LEARNING OBJECTIVES FOR THIS SECTION
Innate immunity refers to antigen-nonspecific defense mechanisms that a host uses immediately or within several hours after exposure to an antigen (def). This is the immunity one is born with and is the initial response by the body to eliminate microbes and prevent infection.
Unlike adaptive immunity, innate immunity does not recognize every possible antigen. Instead, it is designed to recognize molecules shared by groups of related microbes that are essential for the survival of those organisms and are not found associated with mammalian cells. These unique microbial molecules are called pathogen-associated molecular patterns or PAMPS and include LPS from the gram-negative cell wall, peptidoglycan and lipotechoic acids from the gram-positive cell wall, the sugar mannose (a terminal sugar common in microbial glycolipids and glycoproteins but rare in those of humans), bacterial and viral unmethylated CpG DNA, bacterial flagellin, the amino acid N-formylmethionine found in bacterial proteins, double-stranded and single-stranded RNA from viruses, and glucans from fungal cell walls. In addition, unique molecules displayed on stressed, injured, infected, or transformed human cells also act as PAMPS. (Because all microbes, not just pathogenic microbes, possess PAMPs, pathogen-associated molecular patterns are sometimes referred to as microbe-associated molecular patterns or MAMPs.)

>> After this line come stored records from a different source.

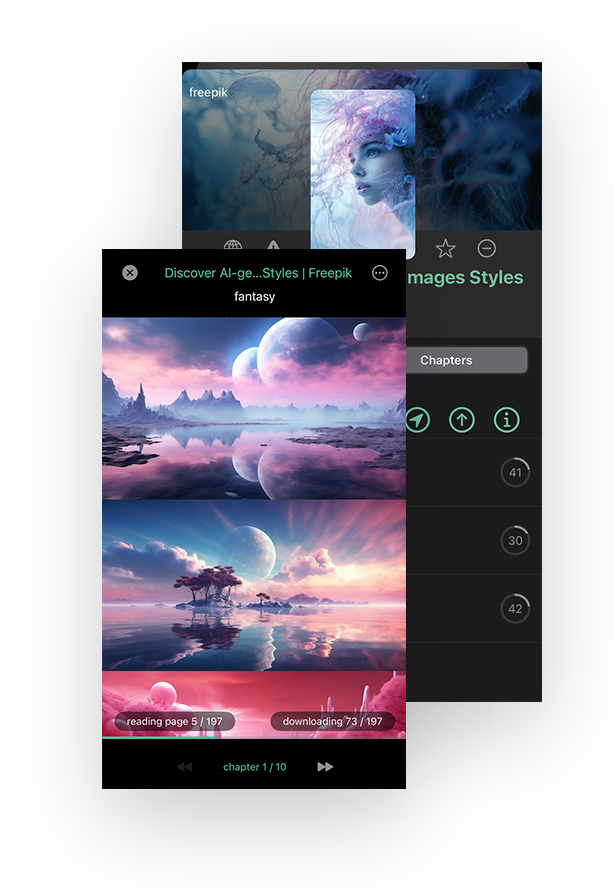Open the reader's more options ellipsis menu
This screenshot has width=614, height=888.
coord(380,273)
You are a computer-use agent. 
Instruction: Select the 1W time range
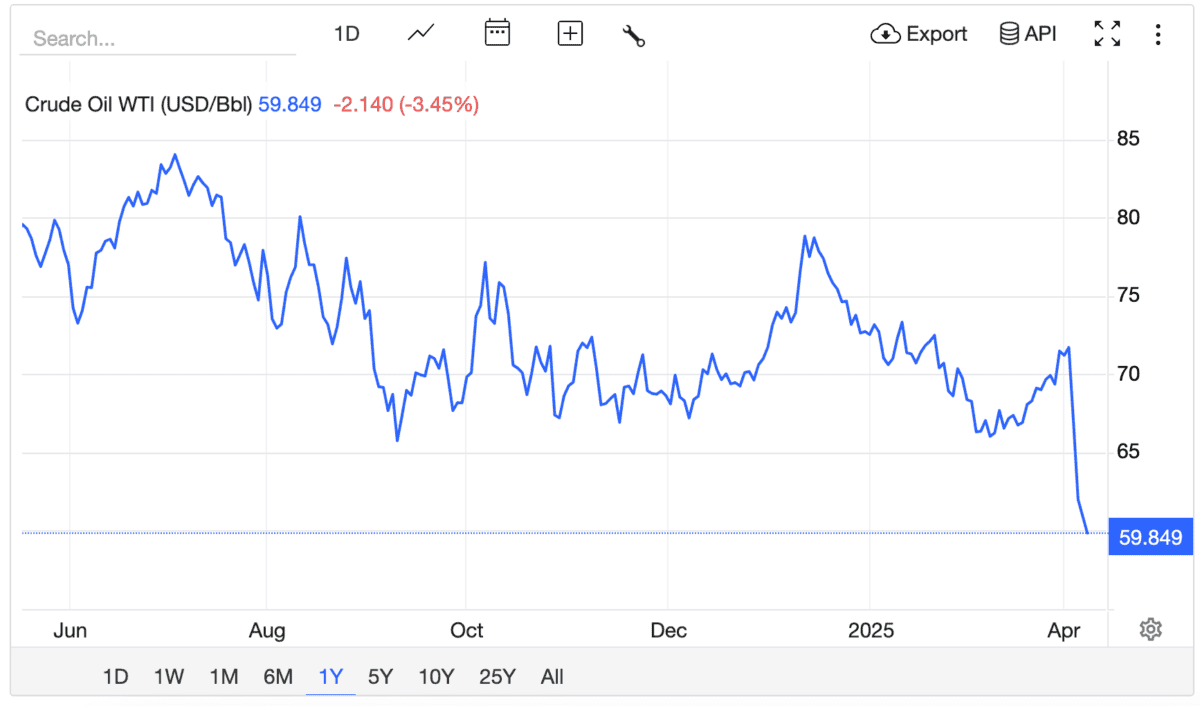pos(169,677)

Most body defense cells have pattern-recognition receptors for these common PAMPSand so there is an immediate response against the invading microorganism. Pathogen-associated molecular patterns can also be recognized by a series of soluble pattern-recognition receptors in the blood that function as opsonins and initiate the complement pathways. In all, the innate immune system is thought to recognize approximately 103 of these microbial molecular patterns.
The innate immune responses do not improve with repeated exposure to a given infection and involve the following:
Examples of innate immunity include anatomical barriers, mechanical removal, bacterial antagonism, pattern-recognition receptors, antigen-nonspecific defense chemicals, the complement pathways, phagocytosis, inflammation, and fever.
We will now take a closer look at the 3 pathways of the complement system.
E. The Complement System (def)
The complement system refers to a series of proteins circulating in the blood and bathing the fluids surrounding tissues. The proteins circulate in an inactive form, but in response to the recognition of molecular components of microorganism, they become sequentially actived, working in a cascade where in the binding of one protein promotes the binding of the next protein in the cascade.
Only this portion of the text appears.